Naively applying gradient descent to this objective is problematic as the gradient w.r.t. $\phi$ and $\nu$ will be zero almost everywhere due to quantization. As an alternative, one differentiable relaxation is to use additive random noise in lieu of hard quantization. Considering the single-dimensional case, the probability mass function from integer rounding is:
\[p_{\nu}(\hat{z}) = \sum_{n \in \mathbb{Z}} w_n \delta(\hat{z} - n).\]Where the weights
\[w_n = \mathbb{P}\left(z \in \left(n-\frac{1}{2}, n+\frac{1}{2}\right)\right) = \int_{n-\frac{1}{2}}^{n+\frac{1}{2}} dz \; p_{\nu}^{\textrm{cont.}}(z) = p_{\nu}^{\textrm{cont.}}(n) * \mathcal{U}\left(-\frac{1}{2}, \frac{1}{2}\right)\]describe the probability mass at each quantization point $n \in \mathbb{Z}$. Using the fact that the density function of the sum of independent random variables is given by convolution of the respective densities, a continuous relaxation to the discrete distribution is obtained by passing \(z\) through an additive unit-width uniform noise channel: $\hat{z} \approx z + u, \; u \sim \mathcal{U}\left(-\frac{1}{2}, \frac{1}{2}\right)$. The resulting PDF matches the quantized PMF exactly at $n \in \mathbb{Z}$ and provides a continuous interpolation at intermediate values. For the multivariate case, assuming a fully-factored PMF \(p_{\nu}(\hat{\*z}) = \prod_i p_{\nu}(\hat{z}_i)\), additive uniform noise drawn from the $(-1/2,1/2)^C$ hypercube is used in place of quantization:
\[\hat{\*z} \approx \*z + \*u, \quad \*u \sim \mathcal{U}\left(-\frac{1}{2},\frac{1}{2}\right)^C.\]Another alternative is to just use the ‘straight-through estimator’, where the gradients of the rounding operation are defined to be the identity: \(\nabla \lfloor \*z \rceil \triangleq I\) - in effect ignoring quantization during the backward pass. It appears that modern approaches, including the HiFIC paper [1], use an ad-hoc mixed approach where the uniform noise channel is used to learn the prior probability model, but the straight-through estimator is used when \(\lfloor \*z \rceil\) is passed as input to the generator. In either case, the end result is that the (approximated) gradients can flow freely backward, and the rate-distortion Lagrangian can be optimized using stochastic gradient-based methods.
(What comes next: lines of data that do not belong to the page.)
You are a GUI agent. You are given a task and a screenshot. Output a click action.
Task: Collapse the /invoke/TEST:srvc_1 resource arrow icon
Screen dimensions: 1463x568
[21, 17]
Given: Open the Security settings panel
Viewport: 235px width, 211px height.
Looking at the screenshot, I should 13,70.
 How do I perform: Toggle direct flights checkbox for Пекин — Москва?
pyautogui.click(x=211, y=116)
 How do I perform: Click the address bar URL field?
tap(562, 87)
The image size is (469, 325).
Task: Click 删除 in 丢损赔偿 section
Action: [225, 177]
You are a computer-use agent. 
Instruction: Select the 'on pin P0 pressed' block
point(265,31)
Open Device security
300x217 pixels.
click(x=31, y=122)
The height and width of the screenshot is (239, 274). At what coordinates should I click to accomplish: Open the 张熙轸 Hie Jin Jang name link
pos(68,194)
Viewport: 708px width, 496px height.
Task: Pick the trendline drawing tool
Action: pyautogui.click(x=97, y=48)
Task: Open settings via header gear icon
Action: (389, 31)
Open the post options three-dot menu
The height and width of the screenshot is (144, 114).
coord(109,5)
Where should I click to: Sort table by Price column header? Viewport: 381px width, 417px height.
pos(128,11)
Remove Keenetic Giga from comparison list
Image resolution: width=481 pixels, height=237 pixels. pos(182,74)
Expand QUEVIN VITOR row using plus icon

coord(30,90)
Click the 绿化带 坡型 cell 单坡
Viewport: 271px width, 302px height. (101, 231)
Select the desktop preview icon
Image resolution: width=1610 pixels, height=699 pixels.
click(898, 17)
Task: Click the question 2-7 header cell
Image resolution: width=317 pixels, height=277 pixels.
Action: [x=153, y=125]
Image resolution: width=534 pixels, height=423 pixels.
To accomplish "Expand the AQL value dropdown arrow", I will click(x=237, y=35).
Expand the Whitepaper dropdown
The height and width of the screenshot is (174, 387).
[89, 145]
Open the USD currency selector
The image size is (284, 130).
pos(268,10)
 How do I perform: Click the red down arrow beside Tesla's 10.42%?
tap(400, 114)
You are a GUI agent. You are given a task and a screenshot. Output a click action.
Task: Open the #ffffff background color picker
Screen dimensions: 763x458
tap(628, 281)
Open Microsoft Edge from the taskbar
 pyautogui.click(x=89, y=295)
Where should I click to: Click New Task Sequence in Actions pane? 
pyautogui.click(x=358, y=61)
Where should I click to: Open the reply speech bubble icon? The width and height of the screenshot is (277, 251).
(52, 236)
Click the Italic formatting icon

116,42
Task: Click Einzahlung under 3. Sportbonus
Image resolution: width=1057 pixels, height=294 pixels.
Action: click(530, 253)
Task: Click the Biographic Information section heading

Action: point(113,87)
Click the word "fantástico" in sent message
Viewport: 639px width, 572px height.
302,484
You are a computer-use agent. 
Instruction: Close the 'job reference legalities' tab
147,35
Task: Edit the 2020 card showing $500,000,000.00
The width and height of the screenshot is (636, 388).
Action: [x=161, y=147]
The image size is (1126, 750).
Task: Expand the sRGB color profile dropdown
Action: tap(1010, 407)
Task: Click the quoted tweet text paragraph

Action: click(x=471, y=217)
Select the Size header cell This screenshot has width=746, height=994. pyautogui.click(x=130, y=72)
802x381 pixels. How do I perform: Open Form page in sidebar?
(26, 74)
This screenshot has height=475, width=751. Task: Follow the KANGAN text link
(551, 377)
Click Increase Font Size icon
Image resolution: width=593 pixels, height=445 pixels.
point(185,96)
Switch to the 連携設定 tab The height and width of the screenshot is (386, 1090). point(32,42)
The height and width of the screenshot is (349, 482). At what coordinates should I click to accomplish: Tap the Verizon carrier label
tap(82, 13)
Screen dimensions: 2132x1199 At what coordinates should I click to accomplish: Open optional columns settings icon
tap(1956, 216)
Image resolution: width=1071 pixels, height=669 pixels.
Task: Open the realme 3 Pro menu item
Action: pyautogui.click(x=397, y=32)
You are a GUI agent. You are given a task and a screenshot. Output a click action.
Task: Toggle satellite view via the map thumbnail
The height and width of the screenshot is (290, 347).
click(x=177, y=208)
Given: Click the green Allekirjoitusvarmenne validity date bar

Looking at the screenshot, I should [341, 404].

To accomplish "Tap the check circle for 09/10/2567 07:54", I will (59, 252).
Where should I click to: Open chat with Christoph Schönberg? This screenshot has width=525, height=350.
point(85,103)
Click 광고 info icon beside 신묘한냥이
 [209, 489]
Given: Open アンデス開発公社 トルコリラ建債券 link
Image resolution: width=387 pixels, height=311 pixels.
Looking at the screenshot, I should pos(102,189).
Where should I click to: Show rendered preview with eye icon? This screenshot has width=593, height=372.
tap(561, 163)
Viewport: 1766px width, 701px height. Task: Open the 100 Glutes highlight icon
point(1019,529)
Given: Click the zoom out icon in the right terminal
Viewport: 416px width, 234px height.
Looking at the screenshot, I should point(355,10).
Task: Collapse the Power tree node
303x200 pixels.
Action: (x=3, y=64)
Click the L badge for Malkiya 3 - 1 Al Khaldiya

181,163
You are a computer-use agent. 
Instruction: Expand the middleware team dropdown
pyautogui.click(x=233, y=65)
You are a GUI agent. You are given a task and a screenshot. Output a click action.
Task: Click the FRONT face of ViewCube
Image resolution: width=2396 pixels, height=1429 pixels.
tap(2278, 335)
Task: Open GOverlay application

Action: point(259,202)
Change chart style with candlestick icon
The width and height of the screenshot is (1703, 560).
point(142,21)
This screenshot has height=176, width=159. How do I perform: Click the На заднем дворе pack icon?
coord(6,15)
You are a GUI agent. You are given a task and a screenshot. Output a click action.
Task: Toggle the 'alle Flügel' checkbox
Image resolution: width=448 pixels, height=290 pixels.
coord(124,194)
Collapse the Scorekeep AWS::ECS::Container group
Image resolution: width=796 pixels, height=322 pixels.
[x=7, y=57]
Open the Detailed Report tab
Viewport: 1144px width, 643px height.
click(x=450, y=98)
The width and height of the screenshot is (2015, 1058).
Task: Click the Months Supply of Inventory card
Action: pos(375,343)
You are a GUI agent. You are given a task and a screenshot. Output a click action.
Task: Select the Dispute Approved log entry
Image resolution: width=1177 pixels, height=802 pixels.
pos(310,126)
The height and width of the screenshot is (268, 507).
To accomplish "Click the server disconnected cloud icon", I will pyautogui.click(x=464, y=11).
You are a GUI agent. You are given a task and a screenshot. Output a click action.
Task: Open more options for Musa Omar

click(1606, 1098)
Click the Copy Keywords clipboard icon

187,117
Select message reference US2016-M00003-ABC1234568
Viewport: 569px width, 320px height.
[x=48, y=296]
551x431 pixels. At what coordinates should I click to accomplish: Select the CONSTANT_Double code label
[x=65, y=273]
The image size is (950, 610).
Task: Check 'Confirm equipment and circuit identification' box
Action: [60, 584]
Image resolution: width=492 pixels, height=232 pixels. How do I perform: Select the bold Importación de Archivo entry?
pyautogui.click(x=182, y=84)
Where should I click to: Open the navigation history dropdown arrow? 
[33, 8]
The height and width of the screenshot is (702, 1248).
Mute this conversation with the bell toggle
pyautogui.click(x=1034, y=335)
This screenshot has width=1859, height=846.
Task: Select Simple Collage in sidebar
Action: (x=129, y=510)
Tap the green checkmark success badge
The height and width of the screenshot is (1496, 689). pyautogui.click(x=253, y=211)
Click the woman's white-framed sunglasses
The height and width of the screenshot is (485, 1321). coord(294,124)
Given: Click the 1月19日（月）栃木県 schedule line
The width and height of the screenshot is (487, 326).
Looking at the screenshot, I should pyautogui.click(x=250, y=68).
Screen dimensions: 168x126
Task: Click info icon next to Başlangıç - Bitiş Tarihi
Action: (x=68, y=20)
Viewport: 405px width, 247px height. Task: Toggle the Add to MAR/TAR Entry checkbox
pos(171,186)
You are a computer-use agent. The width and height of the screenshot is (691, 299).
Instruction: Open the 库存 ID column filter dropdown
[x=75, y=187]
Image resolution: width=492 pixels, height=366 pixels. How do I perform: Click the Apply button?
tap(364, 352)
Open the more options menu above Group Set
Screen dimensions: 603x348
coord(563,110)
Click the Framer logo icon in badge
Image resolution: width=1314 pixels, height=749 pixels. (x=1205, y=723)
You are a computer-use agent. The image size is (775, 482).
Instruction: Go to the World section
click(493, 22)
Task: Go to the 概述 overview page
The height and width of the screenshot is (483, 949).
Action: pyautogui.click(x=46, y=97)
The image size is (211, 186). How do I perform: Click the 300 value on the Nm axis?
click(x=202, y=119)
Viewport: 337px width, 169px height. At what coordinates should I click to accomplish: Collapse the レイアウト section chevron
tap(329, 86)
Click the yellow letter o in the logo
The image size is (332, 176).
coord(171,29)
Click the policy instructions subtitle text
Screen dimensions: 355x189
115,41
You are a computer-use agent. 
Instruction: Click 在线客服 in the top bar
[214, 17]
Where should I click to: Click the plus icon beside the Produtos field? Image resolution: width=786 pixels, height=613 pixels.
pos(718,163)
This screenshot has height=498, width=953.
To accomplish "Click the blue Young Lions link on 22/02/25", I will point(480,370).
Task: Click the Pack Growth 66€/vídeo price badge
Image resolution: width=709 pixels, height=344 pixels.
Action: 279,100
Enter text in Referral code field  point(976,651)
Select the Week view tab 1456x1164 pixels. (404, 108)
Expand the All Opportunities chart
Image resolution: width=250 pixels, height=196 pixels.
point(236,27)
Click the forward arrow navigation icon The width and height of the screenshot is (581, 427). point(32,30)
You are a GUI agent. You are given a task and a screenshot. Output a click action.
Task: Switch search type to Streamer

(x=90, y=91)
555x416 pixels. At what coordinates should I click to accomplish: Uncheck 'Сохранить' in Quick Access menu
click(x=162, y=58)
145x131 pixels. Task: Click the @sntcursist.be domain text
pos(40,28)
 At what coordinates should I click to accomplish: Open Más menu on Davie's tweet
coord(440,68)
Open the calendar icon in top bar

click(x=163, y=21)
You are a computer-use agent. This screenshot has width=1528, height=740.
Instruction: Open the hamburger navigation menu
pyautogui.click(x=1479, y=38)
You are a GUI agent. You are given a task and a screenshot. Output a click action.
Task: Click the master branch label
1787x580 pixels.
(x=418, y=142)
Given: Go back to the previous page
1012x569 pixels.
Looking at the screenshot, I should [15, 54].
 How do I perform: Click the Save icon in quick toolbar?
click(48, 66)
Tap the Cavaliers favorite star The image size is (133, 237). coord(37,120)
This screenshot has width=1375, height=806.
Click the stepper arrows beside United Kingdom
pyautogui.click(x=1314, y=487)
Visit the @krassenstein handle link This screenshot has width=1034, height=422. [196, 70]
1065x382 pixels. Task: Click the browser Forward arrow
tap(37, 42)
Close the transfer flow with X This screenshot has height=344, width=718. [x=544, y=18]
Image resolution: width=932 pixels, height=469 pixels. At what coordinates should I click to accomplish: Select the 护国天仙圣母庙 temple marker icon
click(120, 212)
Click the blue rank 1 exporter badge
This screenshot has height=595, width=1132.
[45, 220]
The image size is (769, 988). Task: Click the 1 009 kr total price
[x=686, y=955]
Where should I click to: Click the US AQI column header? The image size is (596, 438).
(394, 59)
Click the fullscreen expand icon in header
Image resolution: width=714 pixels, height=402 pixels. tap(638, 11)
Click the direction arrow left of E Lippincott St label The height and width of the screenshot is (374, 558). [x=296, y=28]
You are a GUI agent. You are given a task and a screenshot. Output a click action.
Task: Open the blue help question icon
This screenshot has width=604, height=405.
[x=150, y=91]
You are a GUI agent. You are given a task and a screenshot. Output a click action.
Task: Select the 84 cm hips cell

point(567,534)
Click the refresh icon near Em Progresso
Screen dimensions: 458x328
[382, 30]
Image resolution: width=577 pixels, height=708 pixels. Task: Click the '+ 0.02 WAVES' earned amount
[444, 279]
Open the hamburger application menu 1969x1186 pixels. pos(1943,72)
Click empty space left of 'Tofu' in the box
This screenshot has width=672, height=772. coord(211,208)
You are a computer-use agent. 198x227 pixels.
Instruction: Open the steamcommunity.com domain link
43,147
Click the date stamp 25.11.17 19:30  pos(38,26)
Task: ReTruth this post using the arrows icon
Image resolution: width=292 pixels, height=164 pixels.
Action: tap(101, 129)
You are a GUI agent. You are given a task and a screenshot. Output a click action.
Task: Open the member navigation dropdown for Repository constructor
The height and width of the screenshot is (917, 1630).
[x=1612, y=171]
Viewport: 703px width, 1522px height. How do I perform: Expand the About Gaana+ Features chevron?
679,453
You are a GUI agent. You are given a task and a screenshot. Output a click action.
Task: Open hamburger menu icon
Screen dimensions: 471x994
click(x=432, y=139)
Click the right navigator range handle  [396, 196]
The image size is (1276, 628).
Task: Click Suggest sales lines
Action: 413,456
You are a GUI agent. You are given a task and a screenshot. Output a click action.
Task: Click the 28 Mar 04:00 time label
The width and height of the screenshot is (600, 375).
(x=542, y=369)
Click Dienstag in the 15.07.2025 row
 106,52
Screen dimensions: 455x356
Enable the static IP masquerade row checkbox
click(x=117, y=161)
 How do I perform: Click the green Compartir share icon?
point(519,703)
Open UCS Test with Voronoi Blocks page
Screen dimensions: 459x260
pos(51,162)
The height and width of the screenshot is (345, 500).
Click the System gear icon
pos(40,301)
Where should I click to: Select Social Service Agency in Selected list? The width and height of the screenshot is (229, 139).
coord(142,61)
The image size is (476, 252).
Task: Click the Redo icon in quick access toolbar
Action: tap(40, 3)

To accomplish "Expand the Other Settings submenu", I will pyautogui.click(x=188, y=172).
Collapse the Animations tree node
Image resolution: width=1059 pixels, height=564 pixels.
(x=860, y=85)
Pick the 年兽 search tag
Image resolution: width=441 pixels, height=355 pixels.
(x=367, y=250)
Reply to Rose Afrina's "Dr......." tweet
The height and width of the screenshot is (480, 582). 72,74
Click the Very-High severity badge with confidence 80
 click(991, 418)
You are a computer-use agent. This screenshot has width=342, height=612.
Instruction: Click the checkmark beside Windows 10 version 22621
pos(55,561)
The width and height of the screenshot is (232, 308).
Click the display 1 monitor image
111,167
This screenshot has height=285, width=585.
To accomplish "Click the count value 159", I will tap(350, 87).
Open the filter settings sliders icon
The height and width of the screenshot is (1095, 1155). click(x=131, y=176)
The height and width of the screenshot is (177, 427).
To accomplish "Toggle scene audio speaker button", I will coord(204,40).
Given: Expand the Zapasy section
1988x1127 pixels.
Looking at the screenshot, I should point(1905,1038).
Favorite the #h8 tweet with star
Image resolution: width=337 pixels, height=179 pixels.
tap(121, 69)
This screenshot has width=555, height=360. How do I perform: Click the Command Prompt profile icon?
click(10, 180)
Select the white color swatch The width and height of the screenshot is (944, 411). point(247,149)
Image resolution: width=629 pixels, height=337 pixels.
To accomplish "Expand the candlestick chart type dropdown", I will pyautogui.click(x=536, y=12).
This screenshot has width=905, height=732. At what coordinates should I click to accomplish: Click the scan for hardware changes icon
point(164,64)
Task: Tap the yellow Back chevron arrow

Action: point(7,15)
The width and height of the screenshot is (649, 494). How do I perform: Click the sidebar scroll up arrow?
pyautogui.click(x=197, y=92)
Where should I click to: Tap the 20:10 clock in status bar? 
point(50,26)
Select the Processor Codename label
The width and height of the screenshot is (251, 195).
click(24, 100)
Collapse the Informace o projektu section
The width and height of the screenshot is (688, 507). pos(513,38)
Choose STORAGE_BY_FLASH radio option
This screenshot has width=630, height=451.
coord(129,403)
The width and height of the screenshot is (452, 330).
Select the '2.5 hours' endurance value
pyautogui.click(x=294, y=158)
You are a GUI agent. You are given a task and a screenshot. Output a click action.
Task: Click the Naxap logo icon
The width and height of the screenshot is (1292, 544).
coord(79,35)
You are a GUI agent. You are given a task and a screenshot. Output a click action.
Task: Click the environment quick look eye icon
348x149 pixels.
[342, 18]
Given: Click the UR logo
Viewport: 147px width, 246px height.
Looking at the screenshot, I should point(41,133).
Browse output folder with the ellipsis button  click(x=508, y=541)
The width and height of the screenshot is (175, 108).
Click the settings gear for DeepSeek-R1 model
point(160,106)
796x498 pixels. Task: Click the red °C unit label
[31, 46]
In the (hypothetical) second part of this series, we’ll draw an interesting connection between data compression and variational inference.
[1] Mentzer, Fabian and Toderici, George and Tschannen, Michael and Agustsson, Eirikur., “High-Fidelity Generative Image Compression.”, arXiv:2006.09965 (2020).
[2] J. Ballé, D. Minnen, S. Singh, S. J. Hwang, N. Johnston., “Variational image compression with a scale hyperprior”, arXiv:1802.01436 (2018).